Red Week: churches, monuments and buildings will be lit in red to call for religious freedom

The Red Week events are accompanied by testimonies and prayers for persecuted Christians

The 2019 Red Week wants to raise awareness of the persecution of Christians worldwide. Research has shown that Christians are the world’s most widely targeted faith group. Cathedrals, churches and public buildings in 15 countries will light up in red to raise a strong voice in support of those suffering discrimination who are unable to speak freely, and who look to their brothers and sisters in Christ to speak up on their behalf.

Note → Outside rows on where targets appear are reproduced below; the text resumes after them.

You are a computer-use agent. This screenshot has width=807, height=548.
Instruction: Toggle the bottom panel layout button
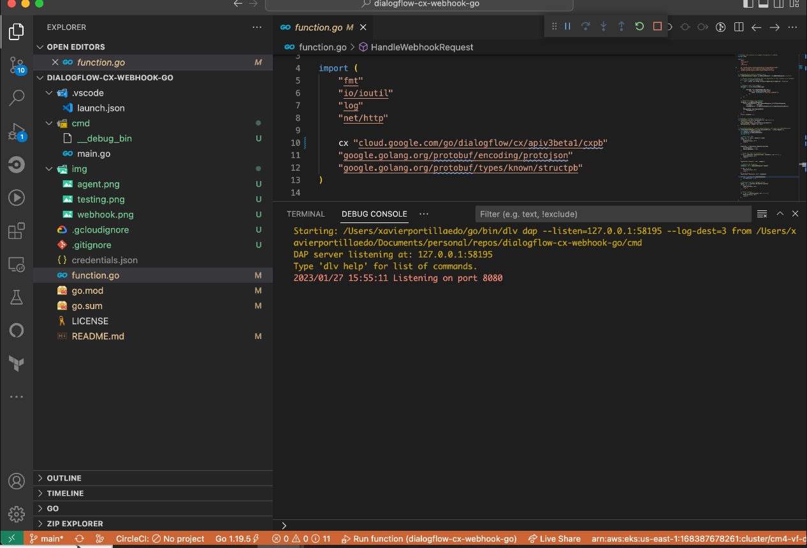point(762,4)
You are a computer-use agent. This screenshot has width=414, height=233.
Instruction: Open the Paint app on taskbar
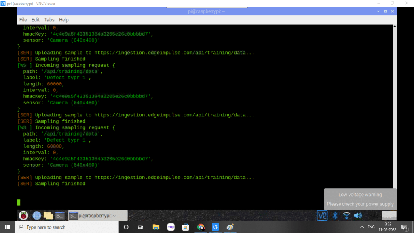[230, 227]
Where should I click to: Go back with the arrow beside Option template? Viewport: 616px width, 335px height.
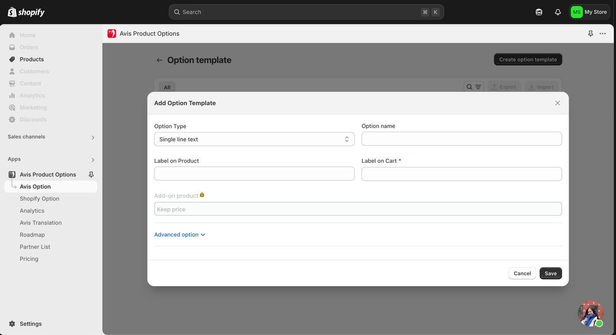pos(159,60)
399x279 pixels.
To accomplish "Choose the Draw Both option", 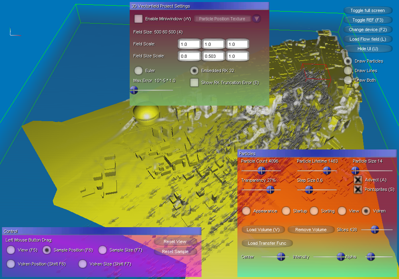I will (348, 80).
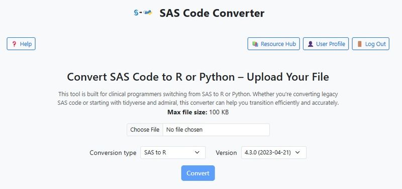Select the Log Out button label

(x=375, y=44)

The Red Week is an initiative of Aid to the Church in Need, as part of our advocacy work on behalf of suffering and persecuted Christians. Starting on the 20th of November, events will take place across four continents, beginning in Australia with the lighting of seven Cathedrals including those in Sydney and Melbourne. The highlight will be on the 27th of November when thousands of buildings in London, Amsterdam, Lisbon, Prague and Washington D.C. will join Red Wednesday.

 Event in Paris for religious freedom: the famous Sacred Heart Basilica (Montmartre) in Paris was "illuminated" in red to honor the blood of the martyrs
Event in Paris for religious freedom: the famous Sacred Heart Basilica (Montmartre) in Paris was “illuminated” in red to honor the blood of the martyrs

Across the UK, 120 buildings are going red, including 13 cathedrals. In the Philippines more than 2,050 parish churches in 68 dioceses will participate. This year, for the first time, the initiative will come as well to Budapest, where the Chain Bridge and the Saint Gellért Statue—Saint Gellert was the first martyr in Hungary—will be lit scarlet.

In recent years, the Colosseum in Rome; the Westminster Abbey in London; Christ the Redeemer in Rio Janeiro; the Sagrada Familia in Barcelona and many more landmarks joined the initiative.

Approximately 300,000,000 Christians around the world live in an environment where they are violently persecuted, discriminated, and prevented from freely practicing their faith.

Published in October 2019, ACN’s biennial report on Christian persecution, “Persecuted and Forgotten?”, assesses the nature of threats to Christians and the underlying causes. Given the number of people affected, the gravity of the acts committed, and their impact, not only are Christians more persecuted than any other group, but ever-increasing numbers of faithful are experiencing the worst forms of persecution.